Assumption 2. Without loss of generality, we assume $\mathcal{K}(x,x)$ for all $x\in\mathcal{X}$. We assume that for $0 < p < 1$, the eigenvalues $\sigma_j$ satisfy \(G=\sup _{j \geq 1} j^{1 / p} \sigma_{j}\) for some constant $G < 1$, and that the orthonormal eigenfunctions $\psi_{j}(\cdot)$ with \(\left\|\psi_{j}\right\|_{L_{2}(\mathcal{P})}=1\) are uniformly bounded, i.e., \(\sup _{j}\left\|\psi_{j}\right\|_{\infty} \leq A<\infty\).
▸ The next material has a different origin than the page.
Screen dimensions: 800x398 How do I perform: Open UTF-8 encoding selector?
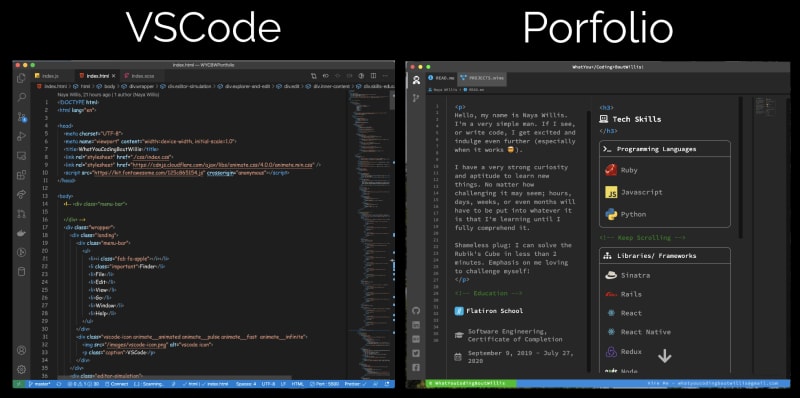(x=268, y=383)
Finally, we assume that the outcomes $Y_i$ are almost surely bounded, \(\left|Y_{i}\right| \leq M\).
Assumption 3. The true CATE function \(\tau^{*}(x)=\mathbb{E}\left[Y_{i}(1)-Y_{i}(0) \mid X_{i}=x\right]\) satisfies \(\left\|T_{\mathcal{K}}^{\alpha}\left\{\tau^{*}(\cdot)\right\}\right\|_{\mathcal{H}}<\infty\) for some $0<\alpha<1/2$. (The $\alpha$ power of operator $T_{\mathcal{K}}$ is given by $\alpha$ power of eigenfunctions: \(T_{\mathcal{K}}^{\alpha}\{f(\cdot)\})=\mathbb{E}[\sum_{j=1}^{\infty} \sigma_{j}^\alpha \psi_{j}(\cdot) \psi_{j}(X) f(X)]\).)
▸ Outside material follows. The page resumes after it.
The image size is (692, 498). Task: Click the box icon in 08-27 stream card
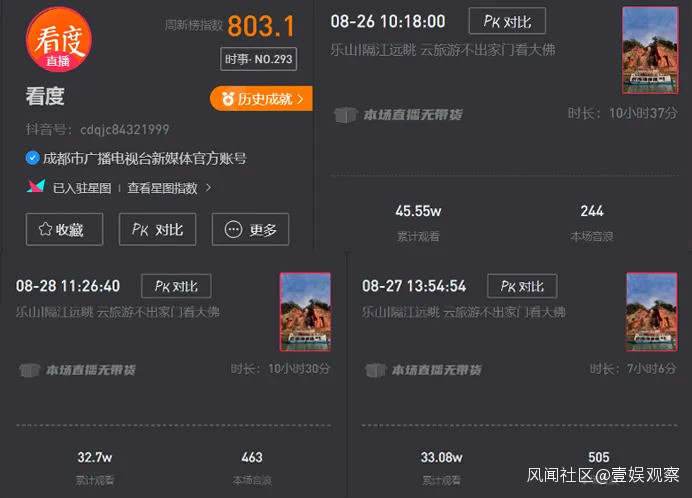pos(376,370)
The oracle penalized regression estimator is
\[\tilde{\tau}(\cdot)=\operatorname{argmin}\left(\frac{1}{n} \sum_{i=1}^{n}\left[\left\{Y_{i}-m^{\ast}\left(X_{i}\right)\right\}-\left\{W_{i}-e^{\ast}\left(X_{i}\right)\right\} \tau\left(X_{i}\right)\right]^{2}+\Lambda_{n}\left(\|\tau\|_{\mathcal{H}}\right):\|\tau\|_{\infty} \leq 2 M\right),\]and the empirical version estimator obtained by cross-fitting is
\[\hat{\tau}(\cdot)=\operatorname{argmin}_{\tau \in \mathcal{H}}\left(\frac { 1 } { n } \sum_{i=1}^ { n } \left[\left\{Y_{i}-\hat{m}^{(-q(i))}\left(X_{i}\right)\right\} -\left\{W_{i}-\hat{e}^{(-q(i))}\left(X_{i}\right)\right\} \tau\left(X_{i}\right)\right]^{2}\\ +\Lambda_{n}\left(\|\tau\|_{\mathcal{H}}\right):\|\tau\|_{\infty} \leq 2 M\right).\]The accuracy of any estimator $\tau(\cdot)$ is defined by the regret bound \(R(\tau)=L(\tau)-L\left(\tau^{\ast}\right), \quad L(\tau)=\mathbb{E}\left(\left[\left\{Y_{i}-m^{\ast}\left(X_{i}\right)\right\}-\tau\left(X_{i}\right)\left\{W_{i}-e^{\ast}\left(X_{i}\right)\right\}\right]^{2}\right).\)
Under the regularity assumptions (2,3) and uncounfoundedness (1), assuming $2\alpha<1-p$, and also conditions on the rate of $\hat{m}(x)$ and $\hat{e}(x)$, it is proved that the empirical version estimator obtained via a penalized kernel regression variant of the R-learner, with a properly chosen penalty of the form $\Lambda_{n}\left(|\hat{\tau}|_{\mathcal{H}}\right)$, achieves the same error rate as the oracle version:
\[R(\hat{\tau})\sim R(\tilde{\tau})=\widetilde{\mathcal{O}}_{P}\left(n^{-\frac{1-2 \alpha}{p+(1-2 \alpha)}}\right):={\mathcal{O}}_{P}\left(n^{-\frac{1-2 \alpha}{p+(1-2 \alpha)}}\log^\beta(n^{-\frac{1-2 \alpha}{p+(1-2 \alpha)}})\right).\]